The third and final riding zone is found at Deer Valley Resort. Sitting at the top of the valley, Deer Valley offers access to some of the highest altitude rides in the Park City region. Many of the trails have evolved from old 90s NORBA downhill courses, with the sprawling network offering up a very raw and natural feel overall. New flow-trails are beginning to develop, including the incredible ‘Tidal Wave’ trail that offers head-height berms and huge rolling table-tops. But it’s the rawness of black-diamond trails like ‘Fireswamp’ that’ll have technical riders really frothing at the gills.

Park City MTB

While each trail centre offers its own unique flavour, similarities in the terrain and the flora tie them all together seamlessly. Across the wider Park City region, you’ll find lots of fast, flowy singletrack through grassy meadows, scrub oak and sage, while further up the mountain you’ll be immersed amongst the aspen groves that reach all the way up to the alpine. The riding surface varies from smooth carpet-like loam in amongst the pine forests, to red volcanic rock on the more exposed ridgelines. For those wanting to ride a little further away from the resorts, there are some incredible backcountry rides. Indeed there is terrific diversity in the riding across the Park City region, with something for nearly everyone. And no matter how busy it gets in town, it doesn't take long for you to end up on a trail, on the side of a mountain, all by yourself.

Must Do: The Mid Mountain Trail

Without doubt one of the best rides you can do in Park City is the Mid Mountain trail. As one of the first IMBA accredited ‘Epic’ trails in America, Mid Mountain has earned its lofty reputation for a number of reasons. Firstly, it connects all of the trail centres together, traversing the mountain above Park City, starting up at Deer Valley and making its way down to Canyons Village. Secondly, it’s an epic kind of ride. Totalling 23 miles (37km) from start to finish, the Mid Mountain trail will earn you nearly 3000 feet of vertical by the time you finish up in Canyons. Thirdly, it’s a ride that takes you through many different environments along its length, while offering stunning views of the surrounding region. The fact that you’re riding at 8000 feet is pretty special!

One of the unique drawcards for riding the Mid Mountain trail is the ability to take advantage of Park City’s free bus network. Implemented for the Winter Olympics (and retained ever since), this free bus service runs return trips from the Canyons Village all the way up to Deer Valley. Cyclists are encouraged to use the buses as a free shuttle service up and down the valley, with bike racks on the front of the bus allowing for hassle-free portage. It’s a simple service, but it is absolutely brilliant. In Steve Graff’s words, it means that you can “Leave the car behind and make your hotel your trailhead”. And during my visit to Park City, that’s exactly what I did. Leaving my accommodation at Park City Lodging, I rode the bus all the way up to Deer Valley where I started on the Mid Mountain trail. One epic ride and 4 hours later, I simply jumped on another bus at Canyons Resort to get back up the valley to Park City. Brilliant!

Planning Your Own Trip

Travel: Fly into Salt Lake City International Airport. Park City is just a 40-minute drive.

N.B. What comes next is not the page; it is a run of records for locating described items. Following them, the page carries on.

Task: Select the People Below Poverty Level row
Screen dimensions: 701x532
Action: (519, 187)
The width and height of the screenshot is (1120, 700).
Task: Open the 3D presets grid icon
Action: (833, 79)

When: The official riding season kicks off in early June and runs through to late September, though you can typically ride from mid-April through to late October.

Stay: Park Station on Main Street. Surprisingly, rates are actually quite cheap through summer, as it’s technically the off-season for what is an alpine resort.

Bikes: White Pine Touring offer guided tours, workshop service, skills clinics, and rental bikes. I rented a beautiful Specialized Camber EVO 29er when I rocked up to Park City, which saved me travelling through US customs with a bike.

Info: Head to MountainBikingParkCity.com for information about the area, and checkout MountainTrails.org for trail maps and riding information.